Manifesto Danantara dan Ekonomi Berdikari

Kehadiran Presiden Prabowo Subianto pada Indonesia Economic Outlook 2026 di Wisma Danantara menandai pergeseran radikal dalam strategi fiskal nasional. Dengan klaim penghematan anggaran sebesar Rp300 triliun di tahun pertama—yang secara eksplisit disebut sebagai upaya memutus rantai korupsi—Prabowo sedang meletakkan dasar bagi apa yang ia sebut sebagai ekonomi yang “berdiri di atas kaki sendiri.”

​Dana jumbo hasil efisiensi ini tidak sekadar menjadi angka di atas kertas, melainkan dialihkan menjadi bahan bakar bagi program Makan Bergizi Gratis (MBG) dan infrastruktur kerakyatan. Namun, kejutan terbesar dalam pidatonya bukan terletak pada angka fiskal, melainkan pada komitmennya terhadap sektor yang selama ini terpinggirkan: Ekonomi Pesisir dan Koperasi.

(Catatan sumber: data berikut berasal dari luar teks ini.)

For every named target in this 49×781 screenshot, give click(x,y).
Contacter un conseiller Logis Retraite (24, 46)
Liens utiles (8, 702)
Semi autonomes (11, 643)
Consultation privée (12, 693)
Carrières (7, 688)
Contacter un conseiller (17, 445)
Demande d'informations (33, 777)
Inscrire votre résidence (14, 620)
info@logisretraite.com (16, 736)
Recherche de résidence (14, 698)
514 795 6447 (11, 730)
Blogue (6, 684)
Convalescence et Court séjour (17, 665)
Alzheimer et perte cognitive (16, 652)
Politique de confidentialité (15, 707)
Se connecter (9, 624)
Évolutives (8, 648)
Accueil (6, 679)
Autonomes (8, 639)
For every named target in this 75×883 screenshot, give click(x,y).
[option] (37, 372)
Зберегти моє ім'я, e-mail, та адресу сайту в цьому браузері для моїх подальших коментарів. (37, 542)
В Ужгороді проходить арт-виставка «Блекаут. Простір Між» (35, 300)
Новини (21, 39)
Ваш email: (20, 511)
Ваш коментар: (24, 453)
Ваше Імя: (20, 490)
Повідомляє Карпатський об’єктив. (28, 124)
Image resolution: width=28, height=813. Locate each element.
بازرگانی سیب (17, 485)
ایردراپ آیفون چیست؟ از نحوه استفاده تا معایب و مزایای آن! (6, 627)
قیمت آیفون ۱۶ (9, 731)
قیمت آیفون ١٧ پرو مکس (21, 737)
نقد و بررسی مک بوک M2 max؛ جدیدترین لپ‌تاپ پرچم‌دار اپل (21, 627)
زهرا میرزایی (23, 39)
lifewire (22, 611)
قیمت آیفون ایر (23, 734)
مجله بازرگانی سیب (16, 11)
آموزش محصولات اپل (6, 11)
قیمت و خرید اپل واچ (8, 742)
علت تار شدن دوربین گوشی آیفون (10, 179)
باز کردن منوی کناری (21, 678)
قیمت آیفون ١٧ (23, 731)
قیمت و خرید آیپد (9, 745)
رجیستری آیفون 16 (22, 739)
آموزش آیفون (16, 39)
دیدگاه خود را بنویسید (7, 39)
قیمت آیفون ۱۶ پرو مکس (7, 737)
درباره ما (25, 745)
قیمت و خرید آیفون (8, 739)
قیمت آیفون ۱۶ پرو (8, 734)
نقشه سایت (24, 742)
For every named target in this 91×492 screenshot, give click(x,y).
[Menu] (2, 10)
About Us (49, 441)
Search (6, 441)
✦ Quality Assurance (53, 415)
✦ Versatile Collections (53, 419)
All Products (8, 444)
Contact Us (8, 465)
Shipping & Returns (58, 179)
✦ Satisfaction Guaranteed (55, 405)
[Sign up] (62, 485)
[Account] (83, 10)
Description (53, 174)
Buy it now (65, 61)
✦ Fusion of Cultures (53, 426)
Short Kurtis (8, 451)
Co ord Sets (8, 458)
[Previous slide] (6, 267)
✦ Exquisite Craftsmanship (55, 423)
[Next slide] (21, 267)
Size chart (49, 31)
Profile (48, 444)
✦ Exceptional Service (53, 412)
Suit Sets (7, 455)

​Audit Strategis: Arsitektur Ekonomi Desa & Maritim 2026

​Pemerintah berupaya memutus ketergantungan nelayan dan petani terhadap tengkulak melalui integrasi logistik dingin (cold storage) dan pembiayaan mikro di tingkat desa.

Strategic Audit: Rural & Maritime Economic Integration

Pilar KebijakanTarget & InfrastrukturVonis Strategis
Transformasi Nelayan1.000 Desa Nelayan (2026), Pabrik Es, & Akses Solar.MARITIME SOVEREIGNTY
Koperasi Merah Putih30.000 Unit (Gudang, Cold Storage, Klinik).RURAL HUB ECONOMY
Financial InclusionPembiayaan Mikro Bunga Ringan vs Rentenir.ANTI-USURY DEFENSE

​Mengakhiri Era “Nelayan Tak Ber-es”

​Kritik Presiden terhadap pengabaian nelayan selama puluhan tahun adalah tamparan bagi birokrasi masa lalu. Dengan target pembangunan 5.000 desa nelayan hingga 2029, pemerintah sedang membangun rantai pasok protein laut yang terintegrasi. Ketiadaan pabrik es dan sulitnya akses solar yang selama ini membelenggu nelayan kecil akan dijawab dengan pembangunan SPPG maritim.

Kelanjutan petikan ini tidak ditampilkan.